Re: BSOD

From: Jesse Barnes
Date: Mon Mar 19 2007 - 15:54:57 EST


On Monday, March 19, 2007 12:38 pm David Miller wrote:
> All of this talk makes me appreciate what happens on Sparc machines
> even though it has more often than not been ridiculed.
>
> There the firmware sets the resolution and that's basically what
> the kernel and X uses, no mode changes are performed.
>
> With that kind of setup even the system firmware (such as OFW) can
> render error messages onto the console while X is active.
>
> The disadvantage of course is that you're stuck with whatever video
> mode you configured the firmware to use. The advantage is that you
> always get crash messages and neither X nor the kernel framebuffer
> driver need to know how to switch modes.

That certainly keeps things simple, but most machines force us into a
more flexible approach. :)

> Back to the main discussion, when we get an OOPS you can basically
> assume that nothing works. So I definitely agree with Peter.
> There is no way we should try to execute something so non-trivial
> as a mode switch when the kernel is on it's last legs.
>
> There are four pieces of information the kernel needs from the X
> server when it switches modes in order to do this:
>
> 1) pixel resolution
> 2) frame buffer base, should be specified in an extremely
> portable a manner (this means NOT using physical addresses
> or just PCI addresses), perhaps a PCI device specifier,
> BAR index, and offset from that BAR.
> 3) frame buffer w-skip (ie. how many bytes to get to the next
> scanline)
> 4) depth/bpp
>
> This is also what the most minimal kernel framebuffer driver needs in
> order to support a chip.
>
> I understand that there are chips that can only be rendered into
> using DMA or indirect accesses, that's a very real and tough problem
> to fix.

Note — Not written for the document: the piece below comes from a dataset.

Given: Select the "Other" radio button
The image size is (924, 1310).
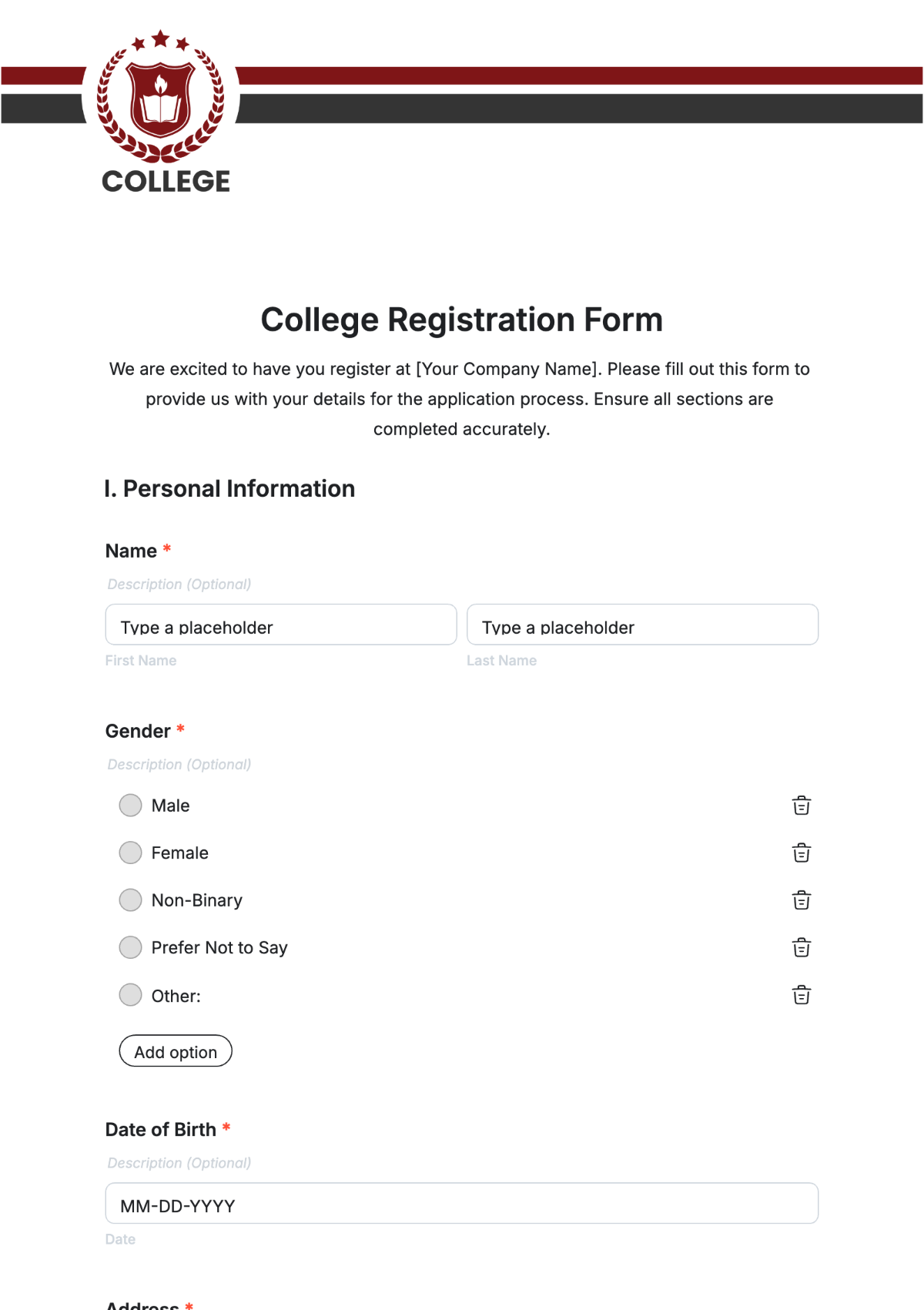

There is also the issue of making sure the graphics card
> accelerator is not rendering anything (ie. it's pipeline FIFO has
> emptied) when we try to render a panic message.

I'm working on an approach that will teach the DRM layer about
modesetting, which should address all the problems above, and also
allow flexible uses like multihead and (I hope, though this is far
fetched) things like a separate head for a kernel level debugger.

As for what happens at panic time, if the kernel knows how to modeset we
can do whatever we want: conservatively clear an appropriate scanout
buffer and render our panic there, switch into a better mode to dump
the panic if we think that's possible, or just hang without any output
like we do today.

Kernel based modesetting should get us a lot of things:
o robust suspend/resume support
o some more independence from X for complex gfx setups
o a good mode at early boot time
and several others I'm leaving out at the moment. On the downside, the
modesetting layer will be a chunk of new code, and require enhanced
chip specific mode setting code to be added to the drm/fb drivers.